Chemotherapy and Radiation Therapy in Treating Young Patients With Newly Diagnosed, Previously Untreated, High-Risk Medulloblastoma or Supratentorial Primitive Neuroectodermal Tumor
Conditions
Brain and Central Nervous System Tumors
Trial Phase
Phase 3
Trial Purpose and Description
Trial Purpose
RATIONALE: Drugs used in chemotherapy work in different ways to stop the growth of tumor cells, either by killing the cells or by stopping them from dividing. Giving more than one drug (combination chemotherapy) may kill more tumor cells. Isotretinoin may help chemotherapy work better by making tumor cells more sensitive to the drugs. Radiation therapy uses high-energy x-rays to kill tumor cells. Carboplatin may make tumor cells more sensitive to radiation therapy. It is not yet known which chemotherapy and radiation therapy regimen is more effective in treating brain tumors.
PURPOSE: This randomized phase III trial is studying different chemotherapy and radiation therapy regimens to compare how well they work in treating young patients with newly diagnosed, previously untreated, high-risk medulloblastoma or supratentorial primitive neuroectodermal tumor.
Trial Description
OBJECTIVES:
Primary
- Determine whether carboplatin radiosensitization increases long-term, event-free
survival of pediatric patients with newly diagnosed, previously untreated, high-risk
medulloblastoma or supratentorial primitive neuroectodermal tumors.
- Determine whether isotretinoin increases long-term, event-free survival of these
patients.
Secondary
- Compare residual disease response to radiotherapy alone versus radiotherapy and
carboplatin in these patients.
- Identify molecular prognostic indicators suitable for patient stratification in future
trials.
OUTLINE: This is a randomized, open-label, factorial-designed, multicenter study.
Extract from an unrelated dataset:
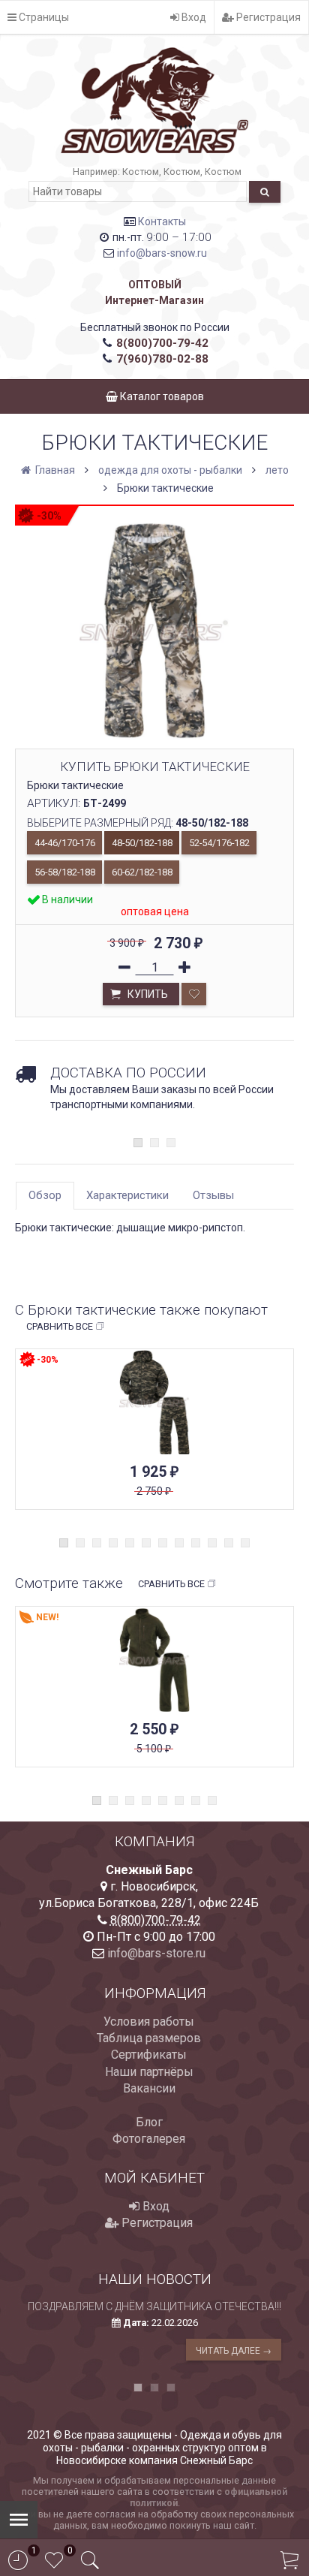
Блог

Patients
are stratified according to location of disease and dissemination status (M0 medulloblastoma
with > 1.5 cm² residual tumor vs M+ medulloblastoma vs M0 supratentorial primitive
neuroectodermal tumor [SPNET] with < 1.5 cm² residual tumor vs M0 SPNET with > 1.5 cm²
residual tumor vs M+ SPNET vs M0 diffusely anaplastic medulloblastoma ). Patients are
randomized to 1 of 4 treatment arms.
- Arm I (standard chemoradiotherapy and standard maintenance therapy):
- Chemoradiotherapy: Patients undergo radiotherapy once daily on days 1-5, 8-12,
15-19, 22-26, 29-33, and 36-40 and receive vincristine IV over 1 minute on days 1,
8, 15, 22, 29, and 36. Six weeks after completion of chemoradiotherapy, patients
proceed to maintenance therapy.
- Maintenance therapy: Patients receive cisplatin IV over 6 hours on day 1,
vincristine IV over 1 minute on days 1 and 8, and cyclophosphamide IV over 1 hour
on days 2 and 3. Patients also receive filgrastim (G-CSF) subcutaneously (SC) or
IV beginning on day 4 and continuing until blood counts recover (at least 10
days). Treatment repeats every 28 days for a total of 6 courses in the absence of
disease progression or unacceptable toxicity.
- Arm II (standard chemoradiotherapy plus carboplatin and standard maintenance therapy):
- Chemoradiotherapy: Patients receive carboplatin IV over 15 minutes once daily on
days 1-5, 8-12, 15-19, 22-26, 29-33, and 36-40 and undergo radiotherapy and
receive vincristine as in arm I. Six weeks after completion of chemoradiotherapy,
patients proceed to maintenance therapy.
- Maintenance therapy: Patients receive maintenance therapy as in arm I.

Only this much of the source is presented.